散歩の四百三十一話 ブローカー侯爵の屋敷をほぼ制圧です

 逃走した執事以外は戦闘不能になったので、兵がグルグルに拘束して運んで行きます。


「ブローカー侯爵は、重犯罪者牢に入れて厳重に監視するように」

「「「はっ」」」

「ふがふが」


 まだ体が痺れていてうまく喋る事ができないブローカー侯爵は、軍務大臣の命令で更に猿轡までされて運ばれました。

 そして、一気に捜査も行います。


「この執務室もそうだが、執事の部屋を重点的に調べろ。あの執事が、事件の黒幕で間違いないだろう」

「「「はっ」」」

「じゃあ、シロも宝探しを手伝うよ!」


 ガンドフ様の命令で、兵が各所に散らばります。

 あの執事と戦ったガンドフ様だからこそ、執事が黒幕だとみているのでしょう。

 それと、シロとアオよ。

 やる気満々なのは良いが、証拠品探しは宝探しじゃないぞ。


「すみません、スーの様子を見に行っても良いですか? 直ぐに戻ってきます」

「こちらはもう大丈夫だ。ゆっくりと話をするが良い」


 軍務大臣の許可を得たので、僕は庭に向かいます。

 各部屋のドアが空いていて、兵が捜索を続けていました。

 それこそ、屋敷の隅から隅まで徹底的に調べていますね。

 駐屯地での爆発事件といい、兵も鬱憤が溜まっているのでしょう。


「あっ、シュンさん」

「スー、お疲れ様」


 庭には、スーの他に十人程の若い侍従と一人の御婦人がいました。

 御婦人は担架に寝かされていて、スーが治療を行っています。

 というか、スーは全力で治療しているけど、あの御婦人は痩せ細っているし体調は大丈夫なのだろうか。


「スー、この御婦人の体調は大丈夫なの?」

「この方は、先代ブローカー侯爵の奥様です。ずっと寝込んでいてかなりの重症でしたが、あと数回治療すれば大丈夫です」


 ある程度の治療が効いていて、先代ブローカー侯爵の奥様は安らかな寝息をたてていた。

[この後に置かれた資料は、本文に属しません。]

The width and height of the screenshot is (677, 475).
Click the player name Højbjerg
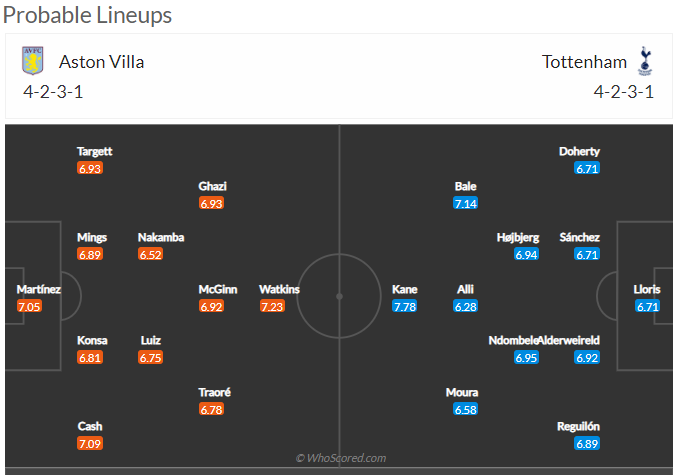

 この人は重要な参考人だし、安全な所にいた方が良いですね。


「できればこの方は王城の中で保護したいのだが、それは可能ですか?」

「はっ、王城内の医療施設を確保しております。直ぐに搬送します」

「宜しくお願いします。執務室にいる軍務大臣にも報告して下さい」

「はっ」


 直ぐに兵が動いてくれて、先代ブローカー侯爵の奥様は移送用の馬車に乗せられて行きました。

 これで一安心です。

 そして、ちょっと気になる事が。


「スー、何でこんなに侍従の数が少ないの?」

「彼女らは、ここ数ヶ月で屋敷に入ったばかりの者です。それ以外の全ての侍従や家の者は捕まりました。不正を担いでいたり、他の者へ暴力を振るったりしていました。新人侍従の給金を騙し取ったのもあります」


 うわあ、殆どの侍従が捕まるとは。

 この屋敷にはまともな人がいないのかよ。

 そういえば、途中でベテランみたいな侍従が虐待の疑いで捕まっていたよな。

 今庭にいる侍従はスーやシロと同じくらいの年に見えるし、きっとベテラン侍従に虐待されていたんだなあ。